In the process of providing pretty-printers and other tools for
debugging SpiderMonkey, the Mozilla JavaScript interpreter, I've come
across a subtlety of GDB's behavior which is making the work
difficult.

JavaScript is dynamically typed.  The SpiderMonkey 'jsval' type uses
its lowest bits as a type tag (integer vs. string vs. boolean vs.
object), and then uses the upper bits for either the value (integer)
or a pointer to the real value (strings; objects).  Obviously, one
would like to define a pretty-printer for jsval types that uses the
type tag bits to print the value appropriately.

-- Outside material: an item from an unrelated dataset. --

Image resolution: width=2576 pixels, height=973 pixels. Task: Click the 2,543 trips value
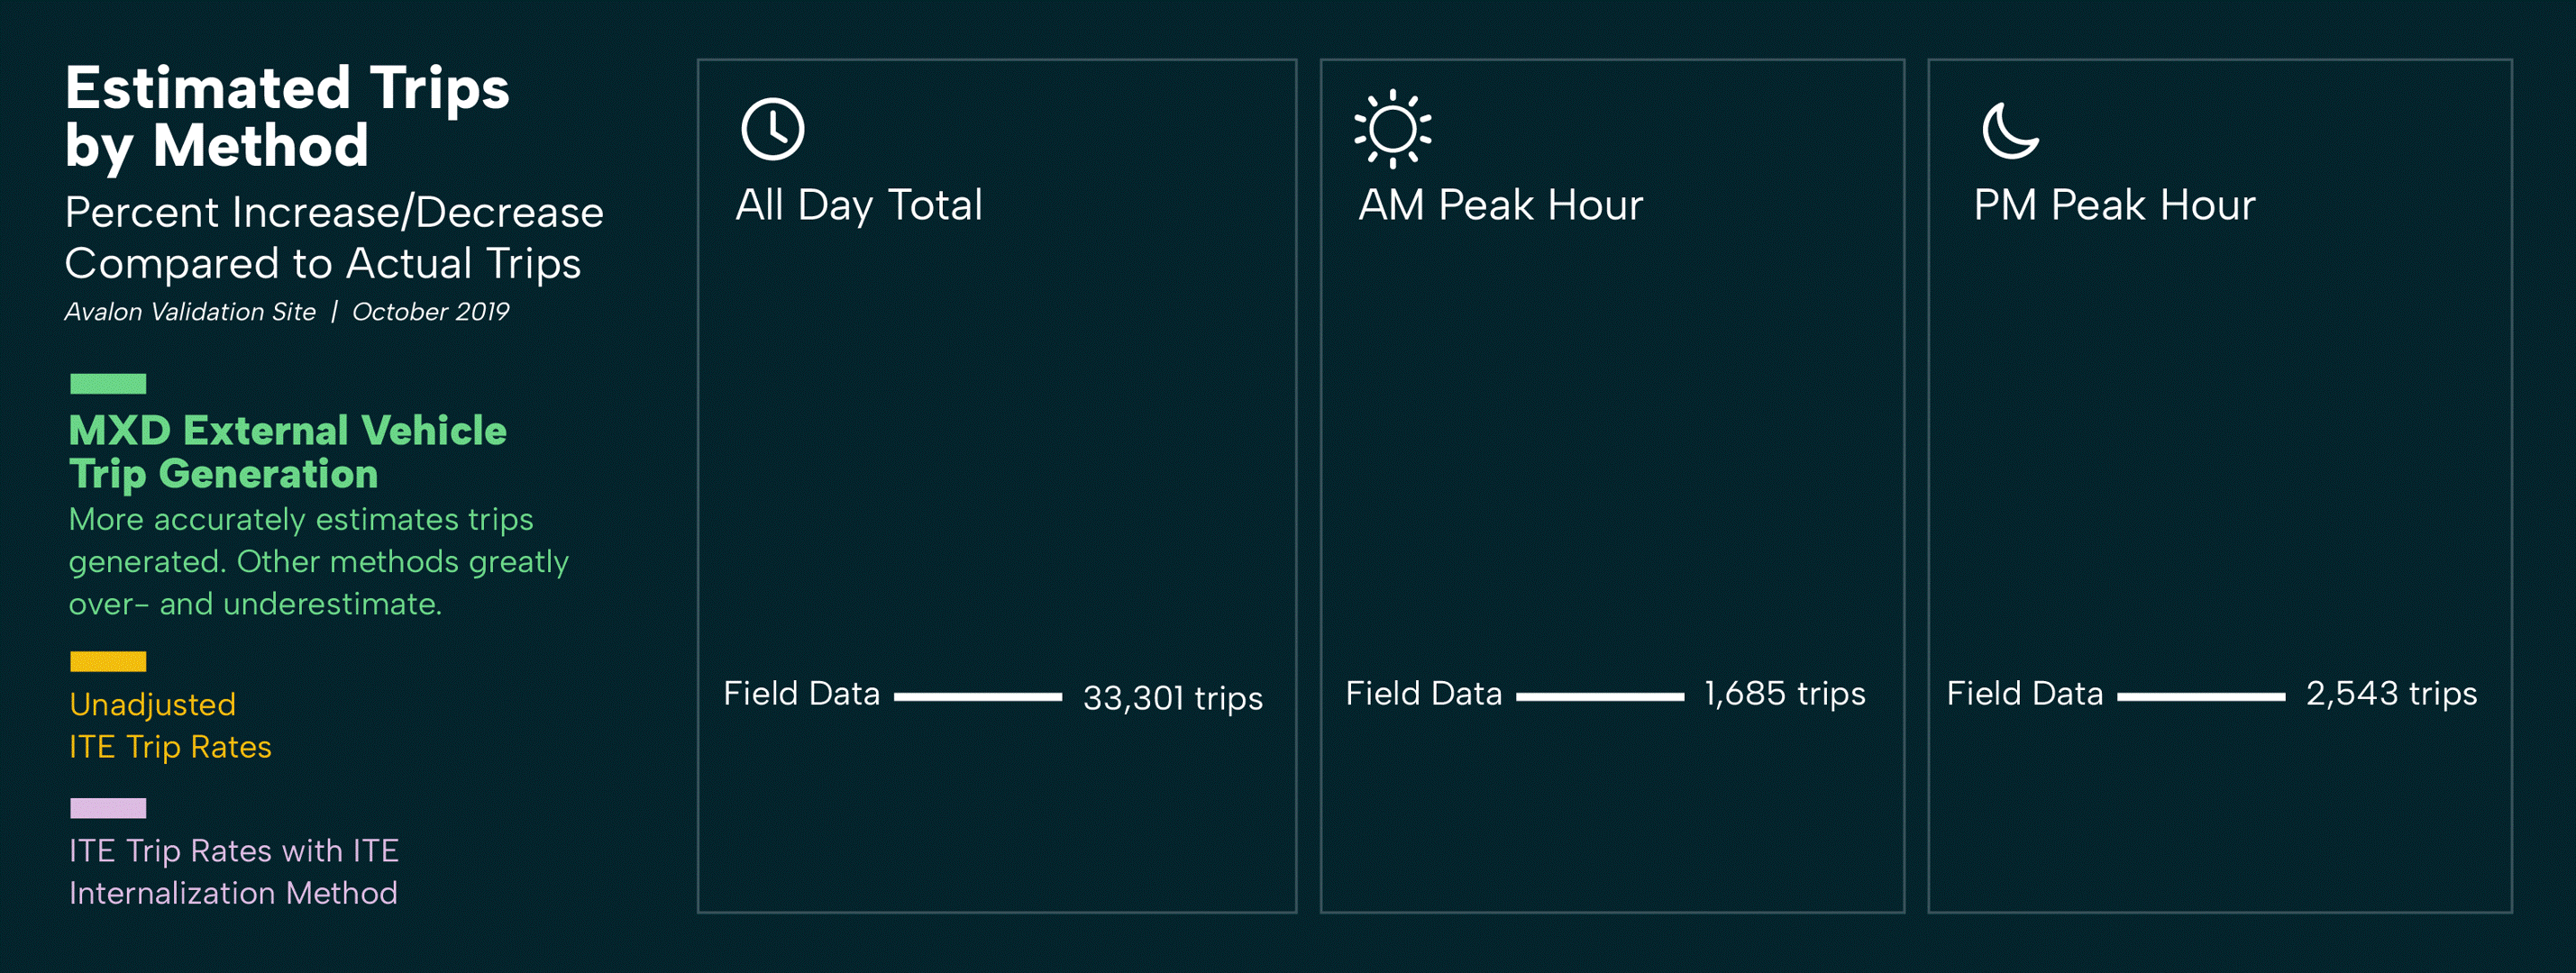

Here's the odd part.  If one prints a variable or the value of a
function declared to have type 'jsval', this works fine.  But if one
casts a value to 'jsval' in GDB, say:

  (gdb) print (jsval) 16

then the pretty-printer doesn't trigger.  In fact, GDB believes that
expression to have type 'jsword' (jsval is defined by 'typedef jsword
jsval'), and thus doesn't find the pretty-printer.  jsword is used in
a number of other contexts in SpiderMonkey, so it wouldn't be
appropriate to define a pretty printer for jsword values.

When the DWARF 2 reader processes a DW_TAG_typedef die, it creates a
symbol whose name is the typedef name (jsval), but whose type is the
definition type (jsword).  It will later create a typedef type named
jsval, but that's not what gets associated with the jsval symbol.  I
haven't written a patch for this, because I'm afraid it will change
the behavior of commands like 'whatis' ('whatis jsval' does exactly
one level of typedef expansion, which is kind of useful, and I bet the
test suite knows this) and I don't have the time right now to fix that
up as well.

There are also some problems with the pretty-printing mechanism
aggressively dereferencing typedefs before looking up a
pretty-printer; obviously, for something like jsval, that's not what
one wants.  I do have a patch for that, which makes archer look for a
pretty-printer for each type in the typedef chain.

Just thought folks might be interested.